3 Stocks Pushing The Telecommunications Industry Lower
- The revenue growth greatly exceeded the industry average of 3.3%. Since the same quarter one year prior, revenues rose by 34.4%. Growth in the company's revenue appears to have helped boost the earnings per share.
- The current debt-to-equity ratio, 0.50, is low and is below the industry average, implying that there has been successful management of debt levels. Along with the favorable debt-to-equity ratio, the company maintains an adequate quick ratio of 1.04, which illustrates the ability to avoid short-term cash problems.
- Compared to where it was a year ago today, the stock is now trading at a higher level, reflecting both the market's overall trend during that period and the fact that the company's earnings growth has been robust. Turning our attention to the future direction of the stock, it goes without saying that even the best stocks can fall in an overall down market. However, in any other environment, this stock still has good upside potential despite the fact that it has already risen in the past year.

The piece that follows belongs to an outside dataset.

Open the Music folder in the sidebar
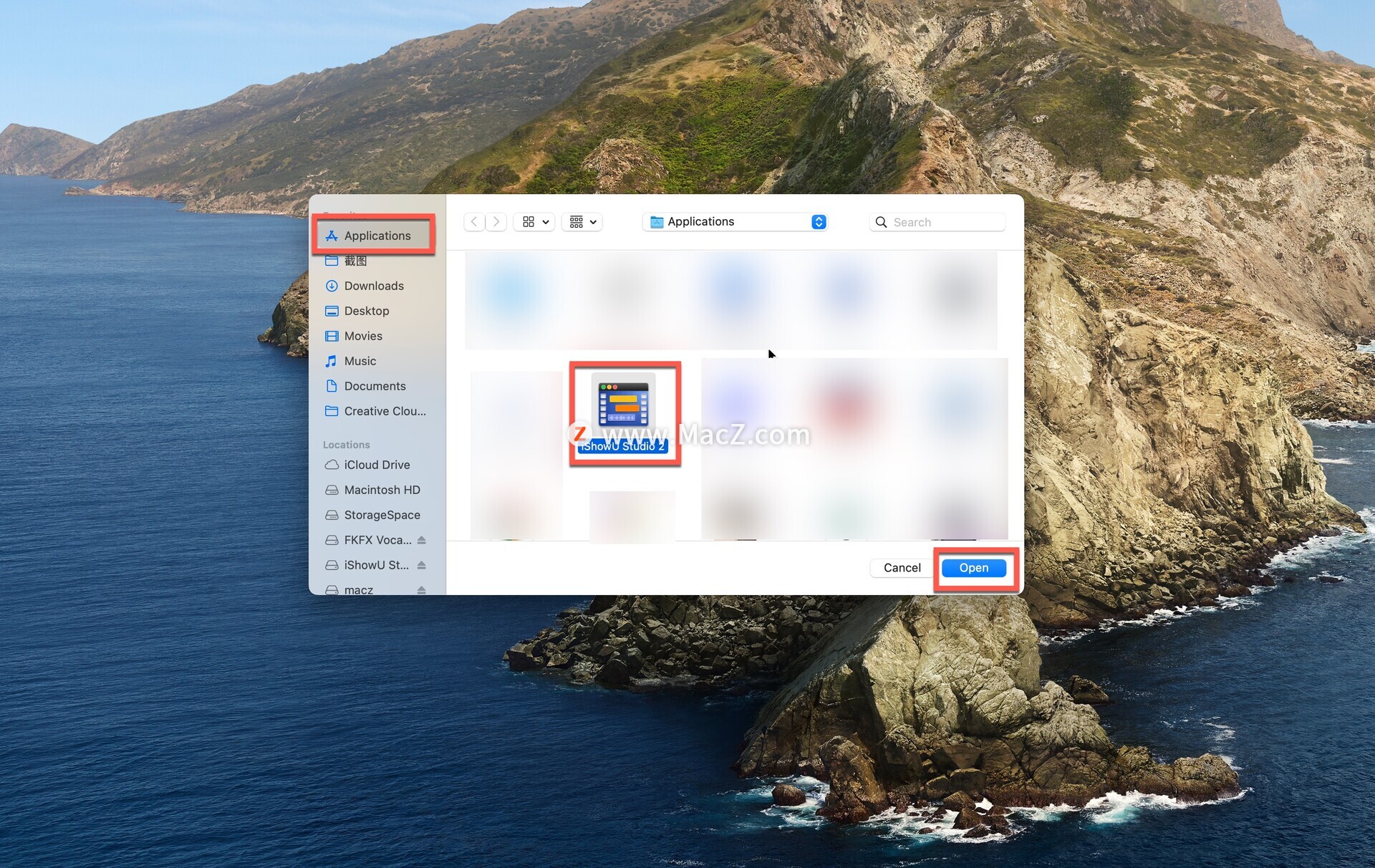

- NIPPON TELEGRAPH & TELEPHONE reported significant earnings per share improvement in the most recent quarter compared to the same quarter a year ago. The company has demonstrated a pattern of positive earnings per share growth over the past two years. We feel that this trend should continue. During the past fiscal year, NIPPON TELEGRAPH & TELEPHONE increased its bottom line by earning $2.47 versus $2.29 in the prior year. This year, the market expects an improvement in earnings ($2.60 versus $2.47).
- The net income growth from the same quarter one year ago has significantly exceeded that of the S&P 500 and the Diversified Telecommunication Services industry. The net income increased by 179.8% when compared to the same quarter one year prior, rising from $387.37 million to $1,083.85 million.